### Work to be completed
Check every line of the data below for the word "will". Copy the ones that have it.
#### Task input ####
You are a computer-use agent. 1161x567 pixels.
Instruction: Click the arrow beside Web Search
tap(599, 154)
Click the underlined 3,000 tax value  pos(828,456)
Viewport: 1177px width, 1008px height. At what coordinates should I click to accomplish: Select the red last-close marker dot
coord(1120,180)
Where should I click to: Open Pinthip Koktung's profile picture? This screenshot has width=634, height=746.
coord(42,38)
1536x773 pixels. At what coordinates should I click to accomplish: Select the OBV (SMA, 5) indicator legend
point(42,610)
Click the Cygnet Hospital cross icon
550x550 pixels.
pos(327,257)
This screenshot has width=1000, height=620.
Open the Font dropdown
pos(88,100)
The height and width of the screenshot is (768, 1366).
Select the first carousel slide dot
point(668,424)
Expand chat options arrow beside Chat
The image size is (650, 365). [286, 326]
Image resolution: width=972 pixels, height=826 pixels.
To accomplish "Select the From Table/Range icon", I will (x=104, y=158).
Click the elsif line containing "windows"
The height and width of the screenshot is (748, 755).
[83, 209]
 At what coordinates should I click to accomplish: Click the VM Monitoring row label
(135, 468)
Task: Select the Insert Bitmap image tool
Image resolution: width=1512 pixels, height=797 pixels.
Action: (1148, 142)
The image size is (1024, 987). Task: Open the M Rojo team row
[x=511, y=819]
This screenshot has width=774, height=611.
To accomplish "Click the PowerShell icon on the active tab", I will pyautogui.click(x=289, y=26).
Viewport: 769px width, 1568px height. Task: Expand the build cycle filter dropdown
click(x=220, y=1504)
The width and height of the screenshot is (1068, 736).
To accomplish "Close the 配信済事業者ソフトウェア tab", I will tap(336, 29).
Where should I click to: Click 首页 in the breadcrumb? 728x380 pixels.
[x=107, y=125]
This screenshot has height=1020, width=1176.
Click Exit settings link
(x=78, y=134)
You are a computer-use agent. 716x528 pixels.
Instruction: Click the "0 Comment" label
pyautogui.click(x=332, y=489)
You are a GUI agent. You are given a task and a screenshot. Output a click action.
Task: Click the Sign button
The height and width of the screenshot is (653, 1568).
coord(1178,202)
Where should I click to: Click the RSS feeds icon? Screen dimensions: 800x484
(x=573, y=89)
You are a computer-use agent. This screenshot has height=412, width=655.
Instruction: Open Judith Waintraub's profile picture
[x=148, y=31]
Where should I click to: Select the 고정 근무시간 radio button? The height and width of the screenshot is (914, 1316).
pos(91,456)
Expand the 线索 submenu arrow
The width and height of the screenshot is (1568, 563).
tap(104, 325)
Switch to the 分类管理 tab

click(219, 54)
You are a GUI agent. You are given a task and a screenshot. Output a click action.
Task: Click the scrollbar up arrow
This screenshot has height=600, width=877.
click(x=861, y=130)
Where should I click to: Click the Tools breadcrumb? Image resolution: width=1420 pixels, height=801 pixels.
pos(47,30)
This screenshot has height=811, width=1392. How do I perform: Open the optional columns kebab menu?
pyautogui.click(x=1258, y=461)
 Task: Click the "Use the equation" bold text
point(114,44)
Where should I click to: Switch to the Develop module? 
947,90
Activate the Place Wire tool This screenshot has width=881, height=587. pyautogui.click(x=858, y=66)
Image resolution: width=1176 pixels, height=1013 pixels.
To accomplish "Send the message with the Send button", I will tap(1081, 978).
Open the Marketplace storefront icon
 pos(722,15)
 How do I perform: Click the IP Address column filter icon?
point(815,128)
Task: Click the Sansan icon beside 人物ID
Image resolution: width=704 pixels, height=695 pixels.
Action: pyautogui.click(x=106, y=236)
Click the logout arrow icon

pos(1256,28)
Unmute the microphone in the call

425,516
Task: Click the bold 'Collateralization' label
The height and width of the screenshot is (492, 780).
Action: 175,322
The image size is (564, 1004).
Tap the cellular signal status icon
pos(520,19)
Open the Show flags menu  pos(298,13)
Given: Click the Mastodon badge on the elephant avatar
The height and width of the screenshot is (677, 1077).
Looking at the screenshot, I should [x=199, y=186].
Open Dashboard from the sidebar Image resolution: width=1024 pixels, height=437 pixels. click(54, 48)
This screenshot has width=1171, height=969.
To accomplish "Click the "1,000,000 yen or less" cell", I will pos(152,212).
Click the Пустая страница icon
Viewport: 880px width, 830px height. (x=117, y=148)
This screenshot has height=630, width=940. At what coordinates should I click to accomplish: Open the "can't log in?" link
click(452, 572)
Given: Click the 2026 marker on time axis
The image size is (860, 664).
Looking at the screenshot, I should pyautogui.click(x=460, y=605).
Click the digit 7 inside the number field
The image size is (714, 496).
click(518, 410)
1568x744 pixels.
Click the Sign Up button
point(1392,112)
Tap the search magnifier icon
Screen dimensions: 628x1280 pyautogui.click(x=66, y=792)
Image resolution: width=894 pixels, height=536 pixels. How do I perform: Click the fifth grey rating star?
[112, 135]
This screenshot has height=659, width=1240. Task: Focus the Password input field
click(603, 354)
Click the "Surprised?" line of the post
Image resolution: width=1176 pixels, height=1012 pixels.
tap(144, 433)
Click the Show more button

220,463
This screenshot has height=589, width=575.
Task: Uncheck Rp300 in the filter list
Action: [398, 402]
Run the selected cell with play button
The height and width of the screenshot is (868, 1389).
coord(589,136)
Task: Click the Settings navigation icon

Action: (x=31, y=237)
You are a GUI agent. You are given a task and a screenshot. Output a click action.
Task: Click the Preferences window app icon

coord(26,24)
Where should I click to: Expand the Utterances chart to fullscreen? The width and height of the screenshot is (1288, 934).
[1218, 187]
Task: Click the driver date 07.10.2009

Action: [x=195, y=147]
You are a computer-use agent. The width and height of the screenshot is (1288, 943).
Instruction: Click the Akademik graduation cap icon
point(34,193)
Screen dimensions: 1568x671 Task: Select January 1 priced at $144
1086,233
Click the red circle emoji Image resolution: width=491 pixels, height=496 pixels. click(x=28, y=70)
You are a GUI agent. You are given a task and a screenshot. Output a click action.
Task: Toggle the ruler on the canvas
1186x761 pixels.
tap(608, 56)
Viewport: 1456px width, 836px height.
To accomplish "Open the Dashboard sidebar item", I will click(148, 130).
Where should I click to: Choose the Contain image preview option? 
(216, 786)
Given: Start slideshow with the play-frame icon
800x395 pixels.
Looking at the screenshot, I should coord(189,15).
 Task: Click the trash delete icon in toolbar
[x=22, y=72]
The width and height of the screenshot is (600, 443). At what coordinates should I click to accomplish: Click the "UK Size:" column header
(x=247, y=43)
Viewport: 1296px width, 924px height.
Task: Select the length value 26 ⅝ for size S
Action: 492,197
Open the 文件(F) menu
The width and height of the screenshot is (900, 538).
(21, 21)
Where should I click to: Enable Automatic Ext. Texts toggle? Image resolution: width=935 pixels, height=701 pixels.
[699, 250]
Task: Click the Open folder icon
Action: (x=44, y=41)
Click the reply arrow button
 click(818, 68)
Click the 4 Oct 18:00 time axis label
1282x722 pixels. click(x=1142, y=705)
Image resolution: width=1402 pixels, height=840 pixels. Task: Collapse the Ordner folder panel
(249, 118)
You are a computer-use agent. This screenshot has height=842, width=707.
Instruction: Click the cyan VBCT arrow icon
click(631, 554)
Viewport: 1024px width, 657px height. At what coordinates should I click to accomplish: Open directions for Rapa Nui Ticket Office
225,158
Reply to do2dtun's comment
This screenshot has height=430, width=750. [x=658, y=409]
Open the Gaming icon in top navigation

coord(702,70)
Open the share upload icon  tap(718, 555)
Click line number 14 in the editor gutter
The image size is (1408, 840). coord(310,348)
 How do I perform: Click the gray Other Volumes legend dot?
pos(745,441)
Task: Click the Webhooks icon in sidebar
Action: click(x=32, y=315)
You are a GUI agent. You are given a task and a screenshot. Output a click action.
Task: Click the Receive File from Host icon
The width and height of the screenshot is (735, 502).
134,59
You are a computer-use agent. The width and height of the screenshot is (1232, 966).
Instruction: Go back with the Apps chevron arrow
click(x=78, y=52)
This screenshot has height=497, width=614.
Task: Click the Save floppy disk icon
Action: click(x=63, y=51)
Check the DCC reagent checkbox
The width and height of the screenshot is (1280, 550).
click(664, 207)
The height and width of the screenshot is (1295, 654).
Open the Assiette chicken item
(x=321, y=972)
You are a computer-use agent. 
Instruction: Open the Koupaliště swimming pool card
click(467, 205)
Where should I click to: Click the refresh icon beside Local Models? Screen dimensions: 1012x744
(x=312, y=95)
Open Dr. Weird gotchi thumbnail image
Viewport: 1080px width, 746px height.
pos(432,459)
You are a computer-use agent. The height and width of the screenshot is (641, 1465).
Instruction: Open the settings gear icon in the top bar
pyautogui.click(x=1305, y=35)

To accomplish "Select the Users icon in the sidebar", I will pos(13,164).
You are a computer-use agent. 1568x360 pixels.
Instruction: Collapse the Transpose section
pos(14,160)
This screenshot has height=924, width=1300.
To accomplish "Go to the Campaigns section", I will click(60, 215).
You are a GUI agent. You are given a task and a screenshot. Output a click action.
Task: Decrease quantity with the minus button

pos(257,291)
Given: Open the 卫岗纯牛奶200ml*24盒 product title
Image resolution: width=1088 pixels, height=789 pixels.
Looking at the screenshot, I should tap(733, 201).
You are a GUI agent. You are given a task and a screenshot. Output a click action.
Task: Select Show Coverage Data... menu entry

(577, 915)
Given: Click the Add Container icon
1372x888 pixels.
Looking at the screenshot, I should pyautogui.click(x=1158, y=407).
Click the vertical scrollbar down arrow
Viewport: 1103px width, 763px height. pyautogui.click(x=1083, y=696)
####
### The completed task
To accomplish "Select the From Table/Range icon", I will (x=104, y=158).
To accomplish "Click the PowerShell icon on the active tab", I will pyautogui.click(x=289, y=26).
To accomplish "Close the 配信済事業者ソフトウェア tab", I will tap(336, 29).
To accomplish "Send the message with the Send button", I will tap(1081, 978).
To accomplish "Click the "1,000,000 yen or less" cell", I will pos(152,212).
To accomplish "Open the Dashboard sidebar item", I will click(148, 130).
To accomplish "Select the Users icon in the sidebar", I will pos(13,164).
To accomplish "Go to the Campaigns section", I will click(60, 215).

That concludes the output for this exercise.